Oui. Je suis un optimiste de nature. En juin, je vois que les courbes s’aplatissent sauf dans l’hémisphère sud où c’est l’hiver. On ne tombe pas malade de la grippe en juillet. Je me mets dans un état d’esprit où c’est fini et, en septembre, c’est la douche froide. Je me sentais moins seul pendant ce deuxième confinement car les mesures étaient moins dures. En revanche, je commence à gérer les premières mises en doute par une partie de la population. La commune gère le ras-le-bol, le décrochage, le problème de la santé mentale s’aggrave. Les gens ne regardent plus la télévision, ils ne peuvent plus voir Van Laethem et les autres experts. Ce sont des oiseaux de mauvais augures. Les jeunes en ont marre aussi. Ils se sentent infaillibles façon James Dean. J’ai dû convaincre ma plus jeune fille de se faire vacciner alors que celle qui travaille au Samusocial pleurait afin d’être prioritaire pour la vaccination. Je n’ai jamais eu peur que cela explose mais j’ai trouvé que la société s’est radicalisée. Ce sont les jeunes des beaux quartiers qui ont été dans l’expression visible d’une revendication. Je n’ai jamais eu les événements de la place Flagey. Jette a été hyper disciplinée.

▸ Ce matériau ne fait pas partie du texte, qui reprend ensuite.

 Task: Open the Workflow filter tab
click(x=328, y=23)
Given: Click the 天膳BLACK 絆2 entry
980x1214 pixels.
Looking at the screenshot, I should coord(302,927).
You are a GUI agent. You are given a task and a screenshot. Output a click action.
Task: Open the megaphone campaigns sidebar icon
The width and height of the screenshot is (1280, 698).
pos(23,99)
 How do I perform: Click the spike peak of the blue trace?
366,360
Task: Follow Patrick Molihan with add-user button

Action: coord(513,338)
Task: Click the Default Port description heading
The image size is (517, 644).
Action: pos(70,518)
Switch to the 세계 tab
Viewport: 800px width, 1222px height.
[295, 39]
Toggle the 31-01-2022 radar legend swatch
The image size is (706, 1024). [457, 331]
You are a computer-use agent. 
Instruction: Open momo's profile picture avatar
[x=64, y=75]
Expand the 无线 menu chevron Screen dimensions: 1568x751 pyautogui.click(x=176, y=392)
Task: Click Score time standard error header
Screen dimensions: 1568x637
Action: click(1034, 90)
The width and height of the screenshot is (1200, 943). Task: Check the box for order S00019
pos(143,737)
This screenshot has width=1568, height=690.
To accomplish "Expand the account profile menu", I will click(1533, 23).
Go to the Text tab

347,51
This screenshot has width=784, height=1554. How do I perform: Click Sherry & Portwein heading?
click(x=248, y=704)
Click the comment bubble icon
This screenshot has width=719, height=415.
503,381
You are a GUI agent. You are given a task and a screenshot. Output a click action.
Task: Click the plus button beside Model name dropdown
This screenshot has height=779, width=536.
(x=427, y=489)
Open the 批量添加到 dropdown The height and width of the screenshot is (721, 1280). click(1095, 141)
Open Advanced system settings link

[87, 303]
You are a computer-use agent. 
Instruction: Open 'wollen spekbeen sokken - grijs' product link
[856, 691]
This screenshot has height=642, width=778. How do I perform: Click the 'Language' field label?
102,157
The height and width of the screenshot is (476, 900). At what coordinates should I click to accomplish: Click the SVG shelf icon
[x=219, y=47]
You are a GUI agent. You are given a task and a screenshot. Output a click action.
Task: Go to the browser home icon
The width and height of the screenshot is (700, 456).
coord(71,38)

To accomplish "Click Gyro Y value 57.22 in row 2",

Pour vous, le terrain a-t-il été assez écouté?
Le ministre-président Rudi Vervoort a joué son rôle. Il a aussi réinventé son métier. La situation était inédite. Pour la vaccination, nous avions demandé un centre, même si finalement le taux est bon dans notre commune. Pour y arriver, nous avons mis en place une chaîne de solidarité. Des bénévoles ont accompagné les personnes âgées au Heysel pour se faire vacciner. Je suis sûr que sans cela, elles n’y seraient pas allées. Quant à la quarantaine, c’est une usine à gaz. Cela ne se base finalement que sur la bonne volonté des gens. En France, ils testent les gens dès qu’ils atterrissent. En Belgique, le fédéral compte juste sur le civisme et la capacité des citoyens à remplir un document sur internet.
Dans quel état d’esprit êtes-vous aujourd’hui?
Je suis plus méfiant que l’an dernier. La vaccination est la seule donnée différente. C’est notre seule porte de sortie. Si on n’arrive pas aux fameux 70% de couverture, je pense que nous devons envisager l’obligation de se faire vacciner pour certains professionnels comme les enseignants, les policiers, les assistants sociaux….
Quel a été le plus dur pour vous?
C’est anecdotique mais dans 6 mois j’ai fini mon mandat, et je trouve cela dommage de terminer ma carrière ainsi. J’aurais voulu faire mes derniers mois dans une ambiance joyeuse. J’espère que le marché annuel aura lieu car cela sera mon dernier comme bourgmestre. La fête du personnel en janvier n’a pas eu lieu, cela m’a rendu triste.
Qu’est-ce qui vous a surpris?
L’égoïsme de pas mal de gens. Dans la vie, il y a des gens bien et des cons. Dans des événements comme celui-ci, les héros ordinaires deviennent extraordinaires et les cons sont encore plus cons. C’est pareil en temps de guerre.
Qu’est-ce qui vous a le plus manqué?
Je suis quelqu’un de très social. Ne pas aller manger au restaurant, ne pas pouvoir boire un verre avec les copains, c’était compliqué. Je suis dans la communication verbale et tactile. C’est ma nature.
Est-ce que cela a changé quelque chose chez vous?
Je ne pense pas. Je suis content d’avoir vécu l’expérience. Dans la vie d’un bourgmestre, c’est fort.